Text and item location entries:
* * * * *

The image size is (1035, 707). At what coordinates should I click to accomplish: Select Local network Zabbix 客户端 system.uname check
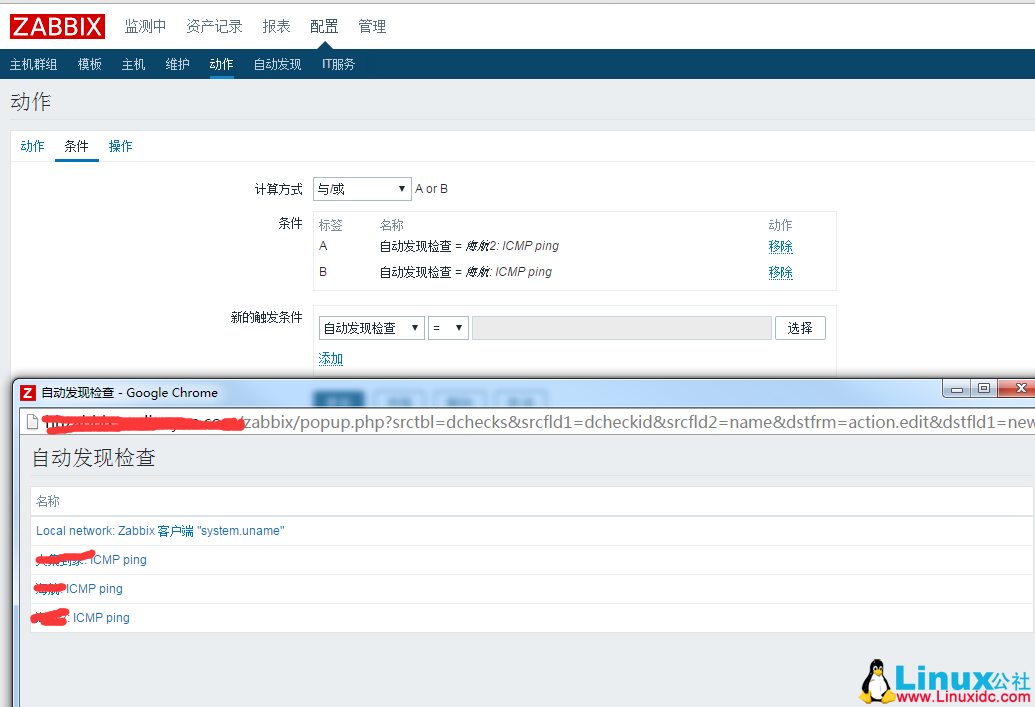coord(160,531)
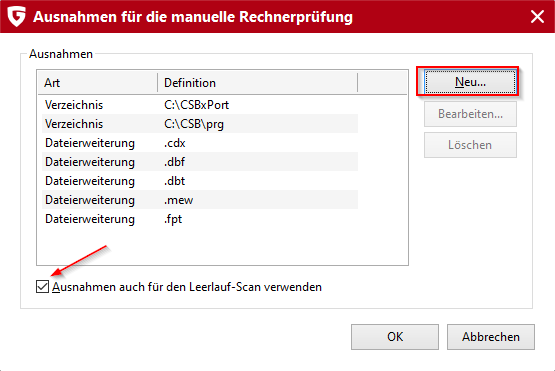Sort by the Definition column header
Image resolution: width=555 pixels, height=371 pixels.
(x=257, y=83)
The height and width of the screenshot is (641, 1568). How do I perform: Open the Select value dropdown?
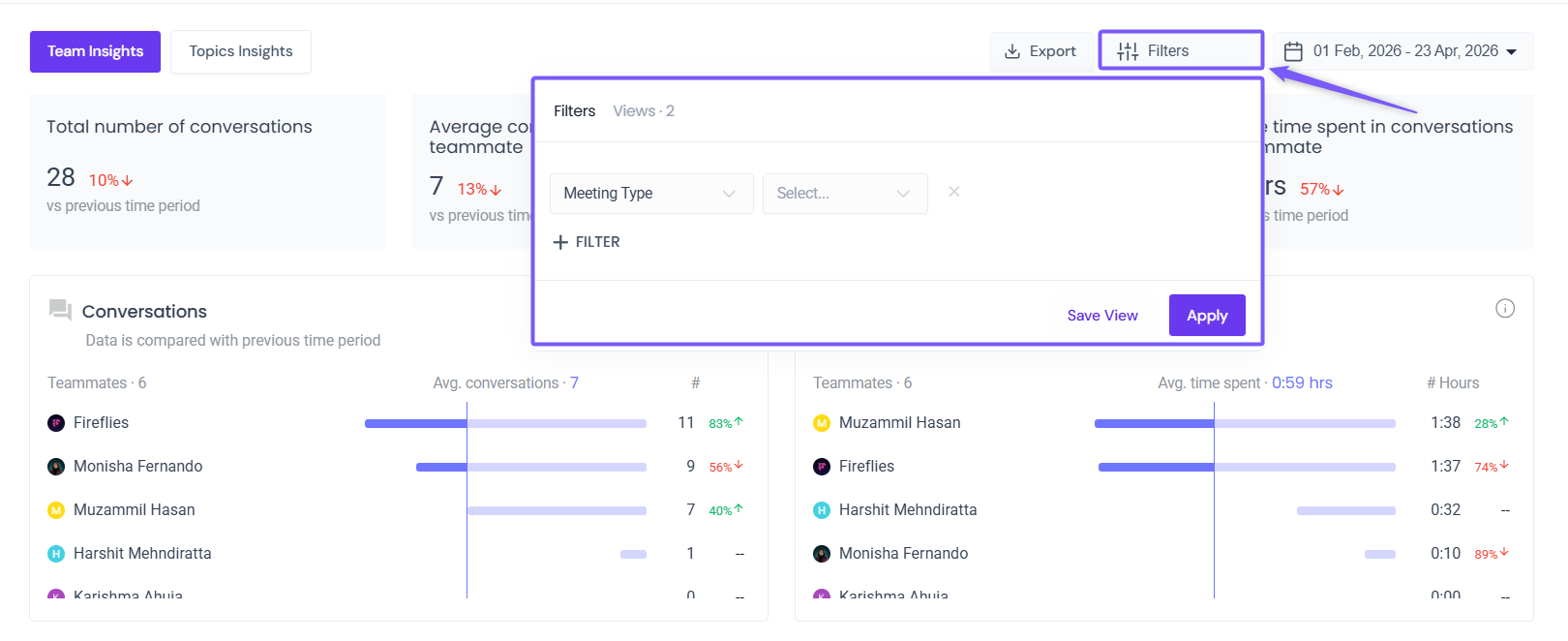[845, 194]
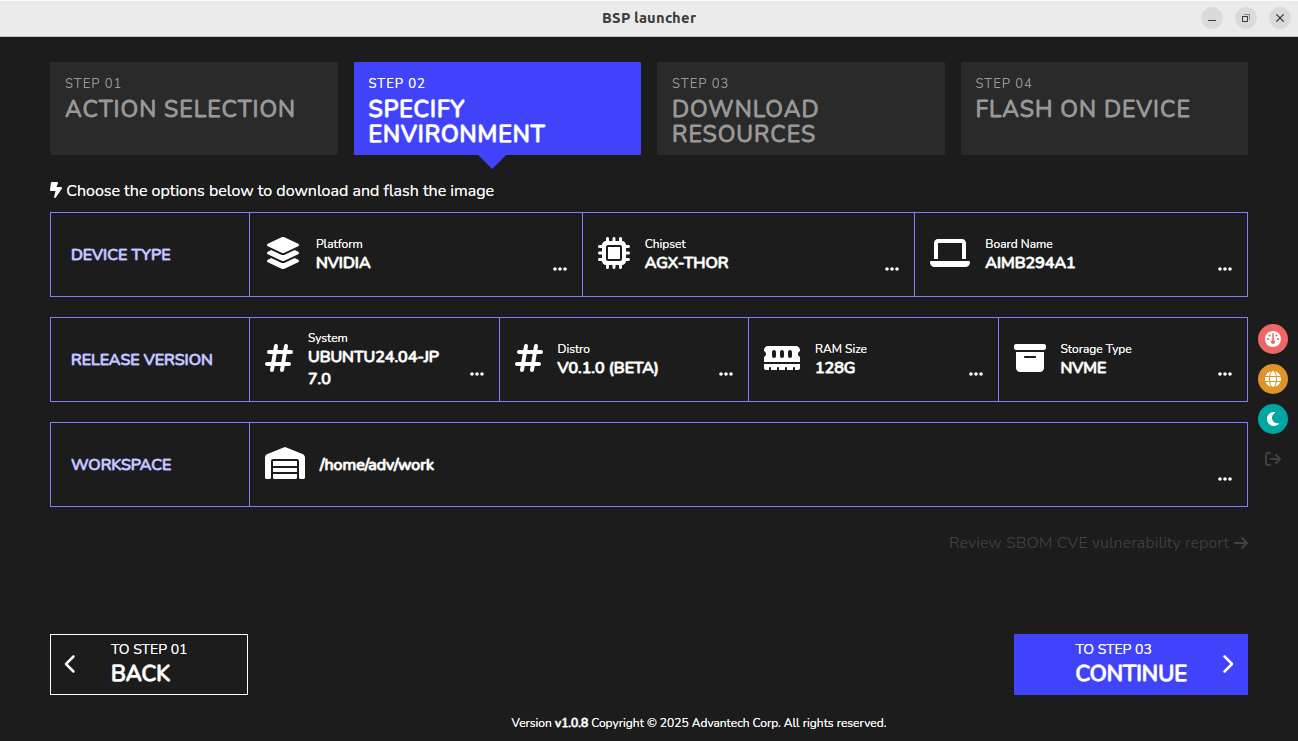Open the Workspace path ellipsis selector
The height and width of the screenshot is (741, 1298).
pyautogui.click(x=1224, y=478)
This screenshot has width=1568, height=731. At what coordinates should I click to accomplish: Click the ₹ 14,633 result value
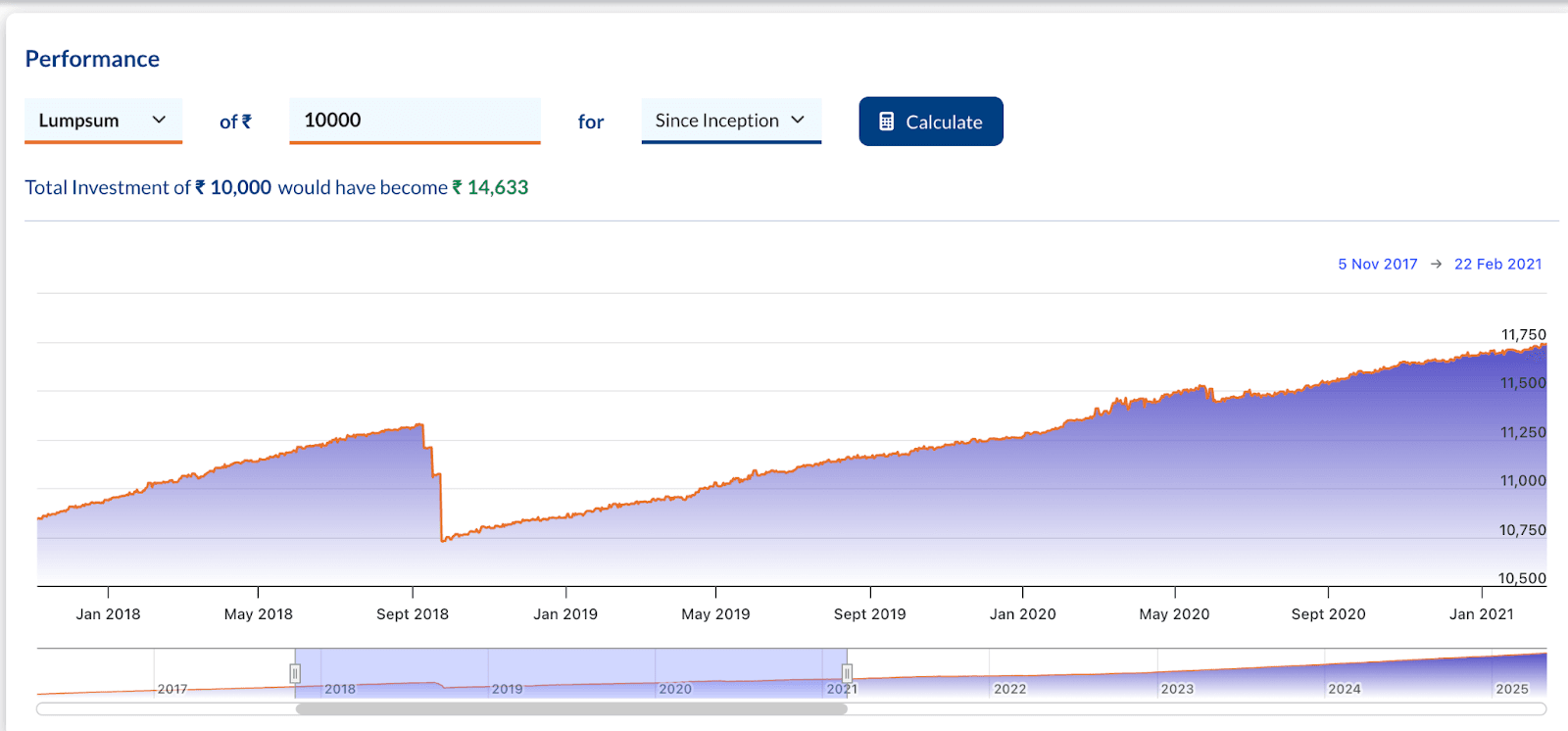pyautogui.click(x=490, y=187)
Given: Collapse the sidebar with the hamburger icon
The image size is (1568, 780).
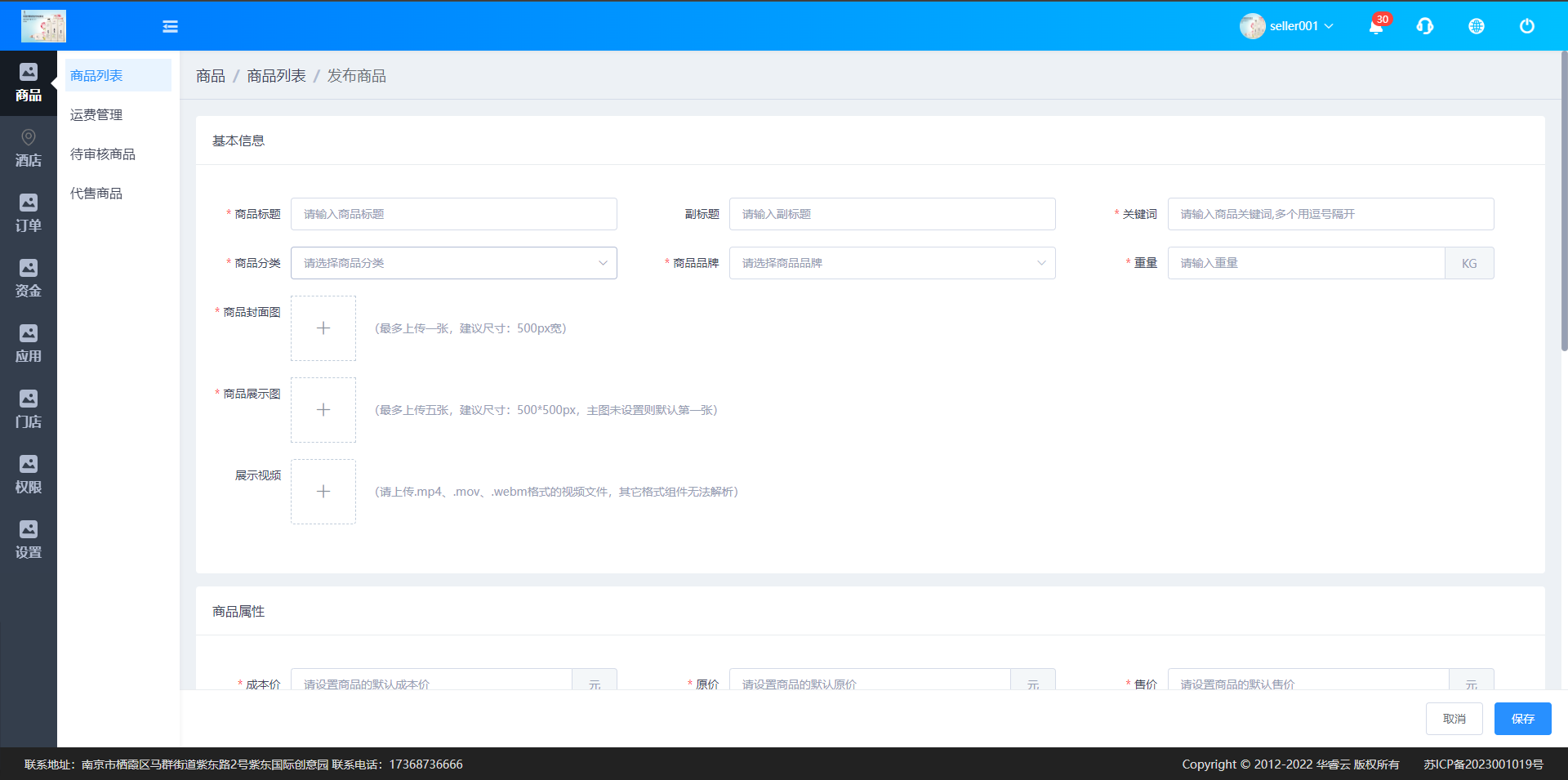Looking at the screenshot, I should [170, 26].
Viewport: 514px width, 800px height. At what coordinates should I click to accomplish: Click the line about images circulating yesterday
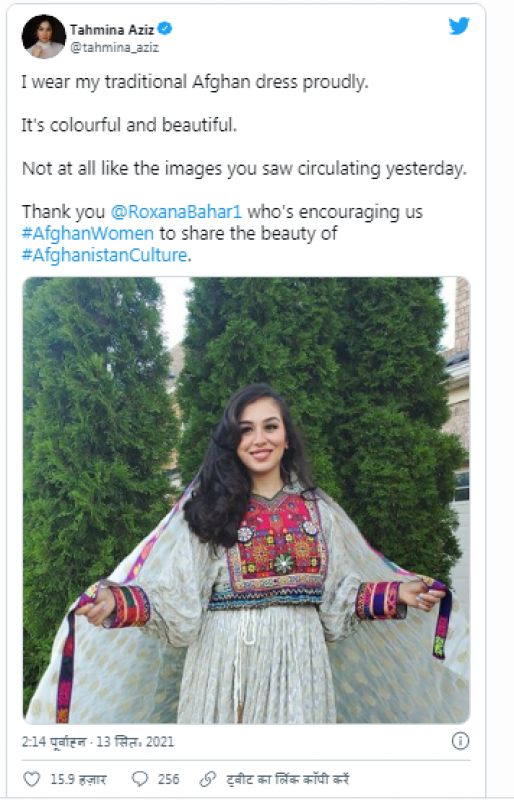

* * * * *

THE EXERCISE: Rewrite the entries above with every "should I click" changed to "should I tap" and nothing else altered. Leave the pictures out of your version.

REPLY TO THE EXERCISE:
The image size is (1035, 707). At what coordinates should I tap to accomplish: Select Local network Zabbix 客户端 system.uname check
coord(160,531)
Sort by the Definition column header
Image resolution: width=555 pixels, height=371 pixels.
(x=257, y=83)
The height and width of the screenshot is (641, 1568). How do I perform: Open the Select value dropdown?
[845, 194]
Open the Workspace path ellipsis selector
The height and width of the screenshot is (741, 1298).
pyautogui.click(x=1224, y=478)
This screenshot has width=1568, height=731. At what coordinates should I tap to accomplish: Click the ₹ 14,633 result value
pyautogui.click(x=490, y=187)
Given: Collapse the sidebar with the hamburger icon
The image size is (1568, 780).
Looking at the screenshot, I should [170, 26].
Viewport: 514px width, 800px height. At what coordinates should I tap to accomplish: Click the line about images circulating yesterday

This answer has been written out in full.